In early 2016, England performed John Legend's "All of Me" at the Geffen Playhouse in Los Angeles for an audience that included George Lucas, Elton John, Lady Gaga, and Quincy Jones. After the show, Jones approached him to discuss working together. Following the meeting, Jones produced a showcase performance for England at the Geffen's Gil Cates Theatre. Subsequently, Jones signed England to his management company: Quincy Jones Productions.

===2016–present: WWE performances===
On August 20, 2016, England appeared at WWE's NXT TakeOver: Brooklyn II and played the entrance theme of wrestler Shinsuke Nakamura, "The Rising Sun" by CFO$, as he made his ring entrance for the main event against reigning NXT Champion Samoa Joe.
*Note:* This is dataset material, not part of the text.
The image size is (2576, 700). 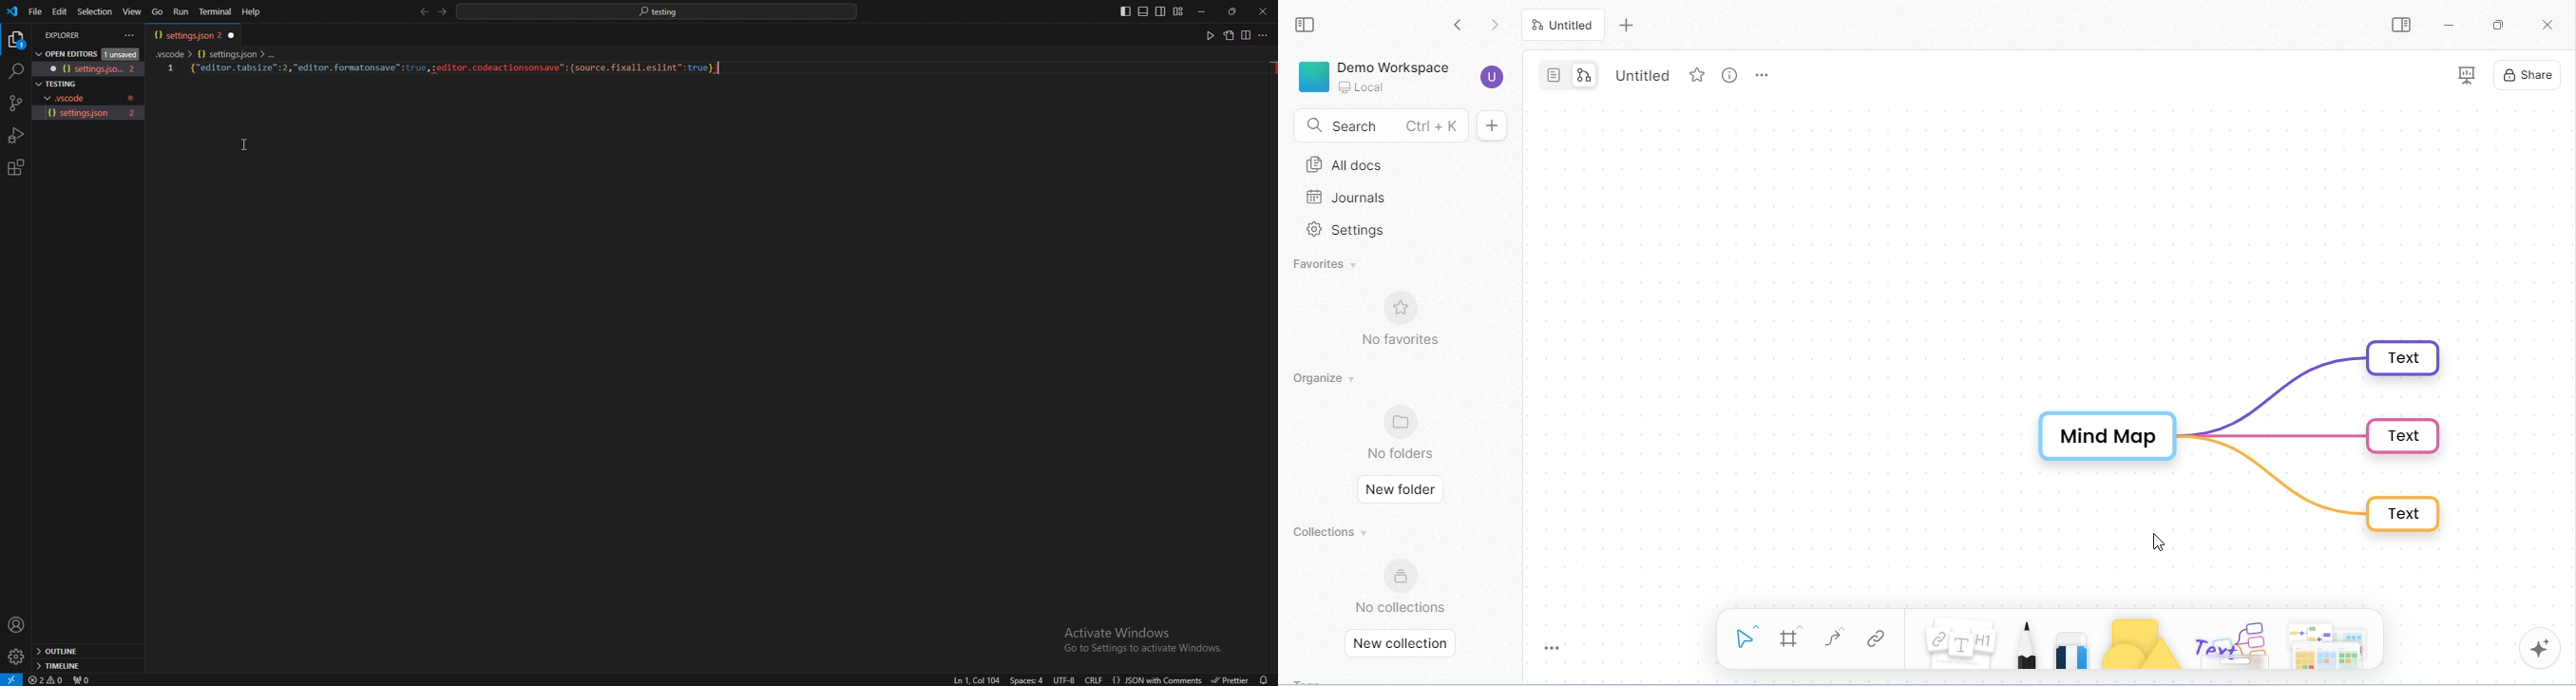 I want to click on end of line sequence, so click(x=1096, y=679).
England also appeared on the April 4, 2017, episode of SmackDown Live for Nakamura's main roster debut. England returned to WWE on August 20, at SummerSlam performing Nakamura's entrance prior to his match against Jinder Mahal, for the WWE Championship.

England performed "The Rising Sun" for Nakamura's WWE-sanctioned special appearance for Pro Wrestling Noah's Noah The New Year 2023 event on January 1, 2023.